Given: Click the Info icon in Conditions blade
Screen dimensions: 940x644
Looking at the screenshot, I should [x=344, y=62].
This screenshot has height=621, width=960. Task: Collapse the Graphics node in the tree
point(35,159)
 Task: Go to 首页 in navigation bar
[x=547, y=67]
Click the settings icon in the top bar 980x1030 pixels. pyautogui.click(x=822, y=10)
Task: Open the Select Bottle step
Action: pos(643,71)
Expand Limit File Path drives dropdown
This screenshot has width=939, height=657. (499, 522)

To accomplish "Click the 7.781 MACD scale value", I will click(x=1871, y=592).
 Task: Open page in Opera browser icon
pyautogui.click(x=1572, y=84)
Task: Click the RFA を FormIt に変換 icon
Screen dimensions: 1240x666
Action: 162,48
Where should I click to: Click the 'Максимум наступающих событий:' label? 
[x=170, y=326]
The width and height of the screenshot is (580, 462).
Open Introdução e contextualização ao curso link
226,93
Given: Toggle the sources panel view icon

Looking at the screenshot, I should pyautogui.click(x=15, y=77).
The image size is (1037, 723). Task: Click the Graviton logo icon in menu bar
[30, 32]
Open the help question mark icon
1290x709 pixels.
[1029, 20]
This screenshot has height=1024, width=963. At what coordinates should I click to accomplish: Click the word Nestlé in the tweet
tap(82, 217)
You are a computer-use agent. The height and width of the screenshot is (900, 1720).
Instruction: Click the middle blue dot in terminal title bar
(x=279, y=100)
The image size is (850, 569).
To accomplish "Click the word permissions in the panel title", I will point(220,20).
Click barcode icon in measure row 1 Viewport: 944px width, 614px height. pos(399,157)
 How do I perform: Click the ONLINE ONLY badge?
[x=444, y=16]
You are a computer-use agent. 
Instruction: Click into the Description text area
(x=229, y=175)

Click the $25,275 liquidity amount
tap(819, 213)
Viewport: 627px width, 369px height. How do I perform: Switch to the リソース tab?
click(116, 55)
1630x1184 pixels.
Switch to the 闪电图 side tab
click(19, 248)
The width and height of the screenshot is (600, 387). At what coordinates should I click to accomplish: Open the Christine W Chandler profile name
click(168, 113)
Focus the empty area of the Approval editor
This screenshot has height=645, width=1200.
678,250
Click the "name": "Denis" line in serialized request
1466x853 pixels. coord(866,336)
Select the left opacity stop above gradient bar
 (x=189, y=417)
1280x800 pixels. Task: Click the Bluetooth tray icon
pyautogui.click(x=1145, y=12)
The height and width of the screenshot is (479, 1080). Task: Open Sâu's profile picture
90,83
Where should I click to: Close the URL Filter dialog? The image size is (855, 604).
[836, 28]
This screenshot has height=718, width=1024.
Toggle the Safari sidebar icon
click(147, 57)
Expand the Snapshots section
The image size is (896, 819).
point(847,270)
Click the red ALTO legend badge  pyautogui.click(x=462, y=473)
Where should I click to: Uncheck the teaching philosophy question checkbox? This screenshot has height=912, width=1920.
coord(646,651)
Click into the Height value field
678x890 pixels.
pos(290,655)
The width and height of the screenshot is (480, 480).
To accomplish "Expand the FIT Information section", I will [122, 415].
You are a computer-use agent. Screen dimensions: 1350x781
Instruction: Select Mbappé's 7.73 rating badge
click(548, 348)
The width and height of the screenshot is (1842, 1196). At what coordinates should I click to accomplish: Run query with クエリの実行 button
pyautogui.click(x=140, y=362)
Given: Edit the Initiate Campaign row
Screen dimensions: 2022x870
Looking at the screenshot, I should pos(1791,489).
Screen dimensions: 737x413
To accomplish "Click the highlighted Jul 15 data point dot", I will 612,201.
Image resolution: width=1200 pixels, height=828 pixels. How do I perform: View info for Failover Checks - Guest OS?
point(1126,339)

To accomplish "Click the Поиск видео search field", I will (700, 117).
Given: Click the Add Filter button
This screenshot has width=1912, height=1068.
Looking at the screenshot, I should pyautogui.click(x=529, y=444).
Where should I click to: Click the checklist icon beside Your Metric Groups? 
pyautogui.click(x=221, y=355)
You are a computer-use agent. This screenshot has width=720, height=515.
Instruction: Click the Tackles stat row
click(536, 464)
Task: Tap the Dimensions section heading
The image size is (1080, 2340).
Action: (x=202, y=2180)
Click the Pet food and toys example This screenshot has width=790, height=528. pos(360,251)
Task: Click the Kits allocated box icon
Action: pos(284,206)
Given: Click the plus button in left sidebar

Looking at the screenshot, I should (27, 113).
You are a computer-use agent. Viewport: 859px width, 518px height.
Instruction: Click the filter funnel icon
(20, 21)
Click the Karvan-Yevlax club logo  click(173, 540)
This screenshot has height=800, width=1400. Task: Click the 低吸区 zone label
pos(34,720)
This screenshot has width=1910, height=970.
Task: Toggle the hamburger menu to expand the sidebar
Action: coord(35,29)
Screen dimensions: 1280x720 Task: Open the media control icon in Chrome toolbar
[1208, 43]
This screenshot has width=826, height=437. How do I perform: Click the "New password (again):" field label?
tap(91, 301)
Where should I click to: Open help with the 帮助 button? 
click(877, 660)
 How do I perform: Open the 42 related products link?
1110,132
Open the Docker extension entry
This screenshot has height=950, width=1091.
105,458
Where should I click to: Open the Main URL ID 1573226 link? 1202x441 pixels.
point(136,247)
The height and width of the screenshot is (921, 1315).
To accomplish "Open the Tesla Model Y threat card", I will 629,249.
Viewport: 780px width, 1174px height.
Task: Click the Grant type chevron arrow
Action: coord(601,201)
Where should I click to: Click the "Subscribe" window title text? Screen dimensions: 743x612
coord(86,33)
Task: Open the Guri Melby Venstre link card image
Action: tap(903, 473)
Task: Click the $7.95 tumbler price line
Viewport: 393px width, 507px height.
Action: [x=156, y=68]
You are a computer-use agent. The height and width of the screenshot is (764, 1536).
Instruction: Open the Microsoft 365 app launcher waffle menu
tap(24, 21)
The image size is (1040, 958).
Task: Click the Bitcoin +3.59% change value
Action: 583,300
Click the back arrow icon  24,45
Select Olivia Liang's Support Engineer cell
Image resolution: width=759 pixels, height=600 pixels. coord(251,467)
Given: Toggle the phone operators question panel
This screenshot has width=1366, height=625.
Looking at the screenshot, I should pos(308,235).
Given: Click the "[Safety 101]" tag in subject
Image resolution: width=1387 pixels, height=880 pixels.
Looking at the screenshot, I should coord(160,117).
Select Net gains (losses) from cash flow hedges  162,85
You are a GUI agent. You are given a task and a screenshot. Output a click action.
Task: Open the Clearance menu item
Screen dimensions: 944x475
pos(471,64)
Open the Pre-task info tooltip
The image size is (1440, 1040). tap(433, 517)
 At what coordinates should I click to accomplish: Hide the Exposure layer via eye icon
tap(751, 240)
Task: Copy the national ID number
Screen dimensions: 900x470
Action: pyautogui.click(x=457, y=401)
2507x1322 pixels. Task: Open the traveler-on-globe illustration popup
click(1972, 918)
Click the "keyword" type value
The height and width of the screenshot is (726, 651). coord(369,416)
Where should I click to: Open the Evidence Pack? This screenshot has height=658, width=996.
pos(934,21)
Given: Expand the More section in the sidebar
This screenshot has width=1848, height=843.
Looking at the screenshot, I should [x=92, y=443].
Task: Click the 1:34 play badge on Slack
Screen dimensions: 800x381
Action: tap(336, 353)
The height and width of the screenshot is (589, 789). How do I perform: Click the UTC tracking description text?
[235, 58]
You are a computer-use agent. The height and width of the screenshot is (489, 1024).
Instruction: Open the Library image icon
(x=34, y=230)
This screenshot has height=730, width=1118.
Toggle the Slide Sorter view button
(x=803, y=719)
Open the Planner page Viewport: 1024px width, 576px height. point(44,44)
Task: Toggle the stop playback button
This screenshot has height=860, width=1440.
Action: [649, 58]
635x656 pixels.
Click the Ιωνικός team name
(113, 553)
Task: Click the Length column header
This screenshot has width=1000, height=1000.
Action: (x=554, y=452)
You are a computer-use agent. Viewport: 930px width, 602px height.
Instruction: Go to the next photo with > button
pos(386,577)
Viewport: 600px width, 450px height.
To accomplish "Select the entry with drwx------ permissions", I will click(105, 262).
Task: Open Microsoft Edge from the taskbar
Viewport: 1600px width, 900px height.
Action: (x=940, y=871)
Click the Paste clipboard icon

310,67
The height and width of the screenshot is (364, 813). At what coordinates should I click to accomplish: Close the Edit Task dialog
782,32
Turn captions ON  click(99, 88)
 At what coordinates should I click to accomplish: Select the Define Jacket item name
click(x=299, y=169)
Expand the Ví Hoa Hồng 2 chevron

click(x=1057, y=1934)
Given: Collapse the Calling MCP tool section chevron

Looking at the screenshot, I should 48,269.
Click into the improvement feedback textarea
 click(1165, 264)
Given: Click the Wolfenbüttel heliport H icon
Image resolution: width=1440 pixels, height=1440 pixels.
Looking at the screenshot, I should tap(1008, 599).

| WHAT TO WORK ON |
Beginning with the line holding "Viewport: 627px width, 369px" and ending with the line holding "This screenshot has height=718, width=1024.", write out the stretch of material above exactly; add no further lines.

| SOLUTION |
Viewport: 627px width, 369px height. How do I perform: Switch to the リソース tab?
click(116, 55)
1630x1184 pixels.
Switch to the 闪电图 side tab
click(19, 248)
The width and height of the screenshot is (600, 387). At what coordinates should I click to accomplish: Open the Christine W Chandler profile name
click(168, 113)
Focus the empty area of the Approval editor
This screenshot has height=645, width=1200.
678,250
Click the "name": "Denis" line in serialized request
1466x853 pixels. coord(866,336)
Select the left opacity stop above gradient bar
 (x=189, y=417)
1280x800 pixels. Task: Click the Bluetooth tray icon
pyautogui.click(x=1145, y=12)
The height and width of the screenshot is (479, 1080). Task: Open Sâu's profile picture
90,83
Where should I click to: Close the URL Filter dialog? The image size is (855, 604).
[836, 28]
This screenshot has height=718, width=1024.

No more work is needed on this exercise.